To be done>
Copy out all of the material below, word for word and line for line.

Data to use>
————

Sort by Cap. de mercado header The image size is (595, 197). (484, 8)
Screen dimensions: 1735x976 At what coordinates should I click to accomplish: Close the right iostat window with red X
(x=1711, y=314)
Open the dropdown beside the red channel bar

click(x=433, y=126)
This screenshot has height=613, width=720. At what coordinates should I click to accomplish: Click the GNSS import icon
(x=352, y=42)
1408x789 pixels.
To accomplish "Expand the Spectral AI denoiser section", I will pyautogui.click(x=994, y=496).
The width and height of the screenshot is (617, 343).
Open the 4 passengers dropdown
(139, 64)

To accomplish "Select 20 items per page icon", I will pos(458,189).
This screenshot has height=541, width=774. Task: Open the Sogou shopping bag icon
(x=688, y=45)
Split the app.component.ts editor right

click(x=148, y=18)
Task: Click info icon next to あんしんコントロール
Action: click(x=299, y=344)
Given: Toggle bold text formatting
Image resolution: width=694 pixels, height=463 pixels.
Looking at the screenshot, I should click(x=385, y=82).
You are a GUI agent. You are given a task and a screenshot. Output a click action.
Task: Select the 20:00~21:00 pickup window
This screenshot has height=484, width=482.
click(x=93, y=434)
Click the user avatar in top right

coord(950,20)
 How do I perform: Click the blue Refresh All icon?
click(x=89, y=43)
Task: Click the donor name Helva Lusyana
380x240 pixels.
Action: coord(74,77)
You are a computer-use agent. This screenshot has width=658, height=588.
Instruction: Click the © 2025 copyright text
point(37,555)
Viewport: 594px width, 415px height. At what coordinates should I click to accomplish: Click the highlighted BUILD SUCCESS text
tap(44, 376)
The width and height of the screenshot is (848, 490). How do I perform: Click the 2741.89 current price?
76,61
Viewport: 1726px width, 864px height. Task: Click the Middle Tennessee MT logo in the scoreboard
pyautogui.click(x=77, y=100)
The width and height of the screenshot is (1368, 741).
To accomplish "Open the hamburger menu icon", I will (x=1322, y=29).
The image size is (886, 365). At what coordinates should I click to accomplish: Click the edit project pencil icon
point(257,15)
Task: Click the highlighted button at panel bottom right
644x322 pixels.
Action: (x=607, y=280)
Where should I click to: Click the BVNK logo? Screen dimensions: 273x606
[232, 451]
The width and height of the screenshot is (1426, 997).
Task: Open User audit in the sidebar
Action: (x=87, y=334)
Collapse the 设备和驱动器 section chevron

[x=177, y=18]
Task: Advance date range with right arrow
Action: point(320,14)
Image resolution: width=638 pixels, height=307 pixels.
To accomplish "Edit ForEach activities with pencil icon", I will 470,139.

————

Task output>
Sort by Cap. de mercado header The image size is (595, 197). (484, 8)
Screen dimensions: 1735x976 At what coordinates should I click to accomplish: Close the right iostat window with red X
(x=1711, y=314)
Open the dropdown beside the red channel bar

click(x=433, y=126)
This screenshot has height=613, width=720. At what coordinates should I click to accomplish: Click the GNSS import icon
(x=352, y=42)
1408x789 pixels.
To accomplish "Expand the Spectral AI denoiser section", I will pyautogui.click(x=994, y=496).
The width and height of the screenshot is (617, 343).
Open the 4 passengers dropdown
(139, 64)

To accomplish "Select 20 items per page icon", I will pos(458,189).
This screenshot has height=541, width=774. Task: Open the Sogou shopping bag icon
(x=688, y=45)
Split the app.component.ts editor right

click(x=148, y=18)
Task: Click info icon next to あんしんコントロール
Action: click(x=299, y=344)
Given: Toggle bold text formatting
Image resolution: width=694 pixels, height=463 pixels.
Looking at the screenshot, I should click(x=385, y=82).
You are a GUI agent. You are given a task and a screenshot. Output a click action.
Task: Select the 20:00~21:00 pickup window
This screenshot has height=484, width=482.
click(x=93, y=434)
Click the user avatar in top right

coord(950,20)
 How do I perform: Click the blue Refresh All icon?
click(x=89, y=43)
Task: Click the donor name Helva Lusyana
380x240 pixels.
Action: coord(74,77)
You are a computer-use agent. This screenshot has width=658, height=588.
Instruction: Click the © 2025 copyright text
point(37,555)
Viewport: 594px width, 415px height. At what coordinates should I click to accomplish: Click the highlighted BUILD SUCCESS text
tap(44, 376)
The width and height of the screenshot is (848, 490). How do I perform: Click the 2741.89 current price?
76,61
Viewport: 1726px width, 864px height. Task: Click the Middle Tennessee MT logo in the scoreboard
pyautogui.click(x=77, y=100)
The width and height of the screenshot is (1368, 741).
To accomplish "Open the hamburger menu icon", I will (x=1322, y=29).
The image size is (886, 365). At what coordinates should I click to accomplish: Click the edit project pencil icon
point(257,15)
Task: Click the highlighted button at panel bottom right
644x322 pixels.
Action: (x=607, y=280)
Where should I click to: Click the BVNK logo? Screen dimensions: 273x606
[232, 451]
The width and height of the screenshot is (1426, 997).
Task: Open User audit in the sidebar
Action: (x=87, y=334)
Collapse the 设备和驱动器 section chevron

[x=177, y=18]
Task: Advance date range with right arrow
Action: point(320,14)
Image resolution: width=638 pixels, height=307 pixels.
To accomplish "Edit ForEach activities with pencil icon", I will 470,139.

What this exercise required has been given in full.